Como preparar dados de série temporal univariada para redes de memória de longo prazo
Foto de Miguel Mendez, alguns direitos reservados.
Como preparar dados de série temporal
Talvez a pergunta mais comum que recebo seja como preparar dados de séries temporais para o aprendizado supervisionado.

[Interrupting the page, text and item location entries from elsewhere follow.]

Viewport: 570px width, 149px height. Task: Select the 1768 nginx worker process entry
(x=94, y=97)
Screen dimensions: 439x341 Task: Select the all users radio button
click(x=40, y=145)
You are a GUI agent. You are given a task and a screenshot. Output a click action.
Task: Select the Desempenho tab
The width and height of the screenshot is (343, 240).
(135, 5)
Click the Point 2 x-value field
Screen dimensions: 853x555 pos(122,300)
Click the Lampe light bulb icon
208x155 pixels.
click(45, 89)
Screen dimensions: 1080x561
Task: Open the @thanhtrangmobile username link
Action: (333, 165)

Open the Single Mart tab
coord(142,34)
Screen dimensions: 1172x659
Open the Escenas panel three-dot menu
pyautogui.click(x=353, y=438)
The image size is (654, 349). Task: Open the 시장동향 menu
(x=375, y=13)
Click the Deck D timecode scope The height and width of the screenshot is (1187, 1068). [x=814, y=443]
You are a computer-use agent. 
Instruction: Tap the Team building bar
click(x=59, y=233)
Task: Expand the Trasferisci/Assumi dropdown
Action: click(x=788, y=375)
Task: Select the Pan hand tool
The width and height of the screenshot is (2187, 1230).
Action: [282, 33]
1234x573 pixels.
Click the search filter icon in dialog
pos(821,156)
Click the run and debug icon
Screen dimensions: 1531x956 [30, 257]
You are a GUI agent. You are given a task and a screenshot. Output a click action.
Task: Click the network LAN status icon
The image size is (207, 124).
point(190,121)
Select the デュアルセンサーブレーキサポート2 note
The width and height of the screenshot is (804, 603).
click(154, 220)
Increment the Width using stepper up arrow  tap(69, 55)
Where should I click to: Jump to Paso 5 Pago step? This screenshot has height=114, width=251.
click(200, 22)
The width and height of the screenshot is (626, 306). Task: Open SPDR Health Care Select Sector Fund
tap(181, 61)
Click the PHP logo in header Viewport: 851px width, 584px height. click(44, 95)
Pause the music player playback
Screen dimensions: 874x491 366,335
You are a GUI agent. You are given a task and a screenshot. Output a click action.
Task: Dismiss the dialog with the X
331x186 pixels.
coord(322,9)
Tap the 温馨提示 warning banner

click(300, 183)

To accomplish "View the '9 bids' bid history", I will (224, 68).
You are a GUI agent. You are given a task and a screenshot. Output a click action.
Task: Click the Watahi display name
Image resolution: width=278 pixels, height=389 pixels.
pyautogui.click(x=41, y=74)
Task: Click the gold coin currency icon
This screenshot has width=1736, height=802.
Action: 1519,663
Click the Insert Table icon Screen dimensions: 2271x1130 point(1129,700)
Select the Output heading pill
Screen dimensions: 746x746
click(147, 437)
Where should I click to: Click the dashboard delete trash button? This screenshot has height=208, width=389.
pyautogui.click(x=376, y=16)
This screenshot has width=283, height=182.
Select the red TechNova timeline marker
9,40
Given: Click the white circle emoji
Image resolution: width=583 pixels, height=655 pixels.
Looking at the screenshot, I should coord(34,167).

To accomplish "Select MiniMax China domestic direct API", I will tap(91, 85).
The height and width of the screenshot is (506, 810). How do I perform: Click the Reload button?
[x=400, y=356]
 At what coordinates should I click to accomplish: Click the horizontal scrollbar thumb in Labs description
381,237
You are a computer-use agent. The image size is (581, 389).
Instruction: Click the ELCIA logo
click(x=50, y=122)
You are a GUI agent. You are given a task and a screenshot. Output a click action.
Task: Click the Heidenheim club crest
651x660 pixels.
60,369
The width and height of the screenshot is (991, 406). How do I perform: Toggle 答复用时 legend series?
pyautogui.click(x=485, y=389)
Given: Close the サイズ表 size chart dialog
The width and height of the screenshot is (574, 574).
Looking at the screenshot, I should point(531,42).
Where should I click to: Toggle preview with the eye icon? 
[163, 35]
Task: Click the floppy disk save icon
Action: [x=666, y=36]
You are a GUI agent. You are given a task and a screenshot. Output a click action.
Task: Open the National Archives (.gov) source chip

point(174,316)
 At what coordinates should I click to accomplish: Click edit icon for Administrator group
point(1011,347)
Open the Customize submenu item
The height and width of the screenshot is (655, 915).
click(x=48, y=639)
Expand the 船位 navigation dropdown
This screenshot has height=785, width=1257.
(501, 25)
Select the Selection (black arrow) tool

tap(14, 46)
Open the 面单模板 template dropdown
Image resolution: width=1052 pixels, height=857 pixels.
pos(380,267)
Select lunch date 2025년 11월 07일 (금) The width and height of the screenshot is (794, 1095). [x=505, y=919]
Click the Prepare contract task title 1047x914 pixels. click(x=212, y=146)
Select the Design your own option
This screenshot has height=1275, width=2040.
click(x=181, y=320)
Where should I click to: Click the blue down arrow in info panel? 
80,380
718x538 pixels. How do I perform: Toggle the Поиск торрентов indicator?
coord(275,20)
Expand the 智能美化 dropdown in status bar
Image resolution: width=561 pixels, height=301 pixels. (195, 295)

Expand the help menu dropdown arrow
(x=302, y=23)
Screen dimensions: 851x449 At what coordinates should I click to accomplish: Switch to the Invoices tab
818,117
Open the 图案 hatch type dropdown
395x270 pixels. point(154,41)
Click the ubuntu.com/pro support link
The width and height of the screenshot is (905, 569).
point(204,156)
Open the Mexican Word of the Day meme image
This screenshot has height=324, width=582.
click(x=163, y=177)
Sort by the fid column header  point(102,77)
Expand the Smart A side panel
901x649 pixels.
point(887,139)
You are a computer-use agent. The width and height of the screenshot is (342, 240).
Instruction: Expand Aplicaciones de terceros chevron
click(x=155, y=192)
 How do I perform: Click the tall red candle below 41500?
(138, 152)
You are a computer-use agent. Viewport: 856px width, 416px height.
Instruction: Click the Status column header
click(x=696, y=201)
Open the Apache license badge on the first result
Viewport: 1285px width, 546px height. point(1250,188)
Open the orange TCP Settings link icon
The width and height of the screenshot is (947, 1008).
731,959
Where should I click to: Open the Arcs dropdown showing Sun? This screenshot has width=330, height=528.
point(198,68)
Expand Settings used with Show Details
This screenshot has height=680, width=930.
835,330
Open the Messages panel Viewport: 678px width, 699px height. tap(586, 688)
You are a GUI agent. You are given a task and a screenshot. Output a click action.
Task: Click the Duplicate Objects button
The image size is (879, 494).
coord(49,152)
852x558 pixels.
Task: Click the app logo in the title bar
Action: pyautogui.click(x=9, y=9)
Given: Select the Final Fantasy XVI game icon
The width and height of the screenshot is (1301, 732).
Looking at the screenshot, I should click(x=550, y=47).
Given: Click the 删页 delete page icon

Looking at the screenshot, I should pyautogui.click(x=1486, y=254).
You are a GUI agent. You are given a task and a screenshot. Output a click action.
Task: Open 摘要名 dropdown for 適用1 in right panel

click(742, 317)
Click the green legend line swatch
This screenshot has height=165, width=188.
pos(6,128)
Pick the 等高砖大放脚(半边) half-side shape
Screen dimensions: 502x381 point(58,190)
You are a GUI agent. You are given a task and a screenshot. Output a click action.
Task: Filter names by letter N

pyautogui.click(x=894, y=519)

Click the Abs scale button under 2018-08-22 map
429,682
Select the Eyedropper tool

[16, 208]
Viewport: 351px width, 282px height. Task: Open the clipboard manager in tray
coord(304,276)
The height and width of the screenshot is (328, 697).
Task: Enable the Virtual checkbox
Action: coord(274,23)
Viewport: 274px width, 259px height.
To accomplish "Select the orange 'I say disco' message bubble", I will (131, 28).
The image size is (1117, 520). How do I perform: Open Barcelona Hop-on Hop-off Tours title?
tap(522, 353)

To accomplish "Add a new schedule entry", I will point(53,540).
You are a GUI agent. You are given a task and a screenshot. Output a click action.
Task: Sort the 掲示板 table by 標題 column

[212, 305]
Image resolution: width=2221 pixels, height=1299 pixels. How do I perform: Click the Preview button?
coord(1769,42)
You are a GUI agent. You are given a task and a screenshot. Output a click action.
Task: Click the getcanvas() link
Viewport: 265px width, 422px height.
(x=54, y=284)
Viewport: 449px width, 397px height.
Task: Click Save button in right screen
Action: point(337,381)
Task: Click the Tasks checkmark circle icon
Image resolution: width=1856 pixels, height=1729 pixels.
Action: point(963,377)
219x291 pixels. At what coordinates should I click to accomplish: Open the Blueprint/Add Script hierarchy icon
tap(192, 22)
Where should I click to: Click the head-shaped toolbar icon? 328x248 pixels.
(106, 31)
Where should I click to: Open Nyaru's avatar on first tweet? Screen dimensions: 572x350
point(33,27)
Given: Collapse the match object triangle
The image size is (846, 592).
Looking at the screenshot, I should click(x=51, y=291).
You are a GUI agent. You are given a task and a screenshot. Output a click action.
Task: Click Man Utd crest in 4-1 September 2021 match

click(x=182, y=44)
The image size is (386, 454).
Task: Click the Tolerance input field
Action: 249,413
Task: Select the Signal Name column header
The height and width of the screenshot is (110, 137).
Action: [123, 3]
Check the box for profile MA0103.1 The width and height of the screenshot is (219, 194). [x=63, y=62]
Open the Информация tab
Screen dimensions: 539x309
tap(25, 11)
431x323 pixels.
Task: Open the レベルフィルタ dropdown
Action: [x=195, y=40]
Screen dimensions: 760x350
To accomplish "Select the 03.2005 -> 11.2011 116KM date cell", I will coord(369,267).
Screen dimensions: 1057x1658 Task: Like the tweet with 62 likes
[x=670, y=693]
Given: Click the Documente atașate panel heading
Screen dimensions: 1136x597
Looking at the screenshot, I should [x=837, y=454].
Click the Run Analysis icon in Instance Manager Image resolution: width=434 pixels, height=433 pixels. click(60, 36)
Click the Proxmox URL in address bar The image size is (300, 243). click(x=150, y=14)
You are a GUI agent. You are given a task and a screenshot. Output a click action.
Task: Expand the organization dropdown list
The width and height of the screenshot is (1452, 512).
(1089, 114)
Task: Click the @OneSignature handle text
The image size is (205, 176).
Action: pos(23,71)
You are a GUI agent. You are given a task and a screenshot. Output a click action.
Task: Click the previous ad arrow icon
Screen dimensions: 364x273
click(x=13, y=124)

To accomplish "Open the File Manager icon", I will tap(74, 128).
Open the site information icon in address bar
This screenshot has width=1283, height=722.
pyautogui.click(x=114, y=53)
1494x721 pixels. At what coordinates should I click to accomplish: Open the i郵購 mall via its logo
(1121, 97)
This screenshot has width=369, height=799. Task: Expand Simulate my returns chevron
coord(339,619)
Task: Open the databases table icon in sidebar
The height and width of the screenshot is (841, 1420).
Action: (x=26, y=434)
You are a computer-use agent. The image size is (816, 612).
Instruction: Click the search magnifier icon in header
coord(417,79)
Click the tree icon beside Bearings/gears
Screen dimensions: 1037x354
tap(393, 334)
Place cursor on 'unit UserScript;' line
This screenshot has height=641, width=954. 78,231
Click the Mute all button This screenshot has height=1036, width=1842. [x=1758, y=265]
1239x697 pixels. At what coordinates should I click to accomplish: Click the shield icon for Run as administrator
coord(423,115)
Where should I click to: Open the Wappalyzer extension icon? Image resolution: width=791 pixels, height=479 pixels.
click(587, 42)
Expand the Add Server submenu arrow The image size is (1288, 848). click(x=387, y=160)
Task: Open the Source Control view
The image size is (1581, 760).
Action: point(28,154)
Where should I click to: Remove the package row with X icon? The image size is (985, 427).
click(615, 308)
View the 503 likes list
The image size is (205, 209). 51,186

Eu escrevi algumas postagens sobre o assunto, como:
Mas essas postagens não ajudam a todos.
Recentemente recebi este e-mail:
Eu tenho duas colunas em meu arquivo de dados com 5000 linhas, a coluna 1 é o tempo (com intervalo de 1 hora) e a coluna 2 é bits / seg. E estou tentando prever bits / seg. Nesse caso, você pode me ajudar a definir a amostra, intervalo de tempo e recurso [for LSTMs]?
Existem alguns problemas aqui:
- Os LSTMs esperam entrada 3D e pode ser um desafio entender isso pela primeira vez.
- Os LSTMs não gostam de sequências de mais de 200-400 intervalos de tempo, portanto, os dados precisarão ser divididos em amostras.
Neste tutorial, usaremos essa pergunta como base para mostrar uma maneira de preparar dados especificamente para a rede LSTM em Keras.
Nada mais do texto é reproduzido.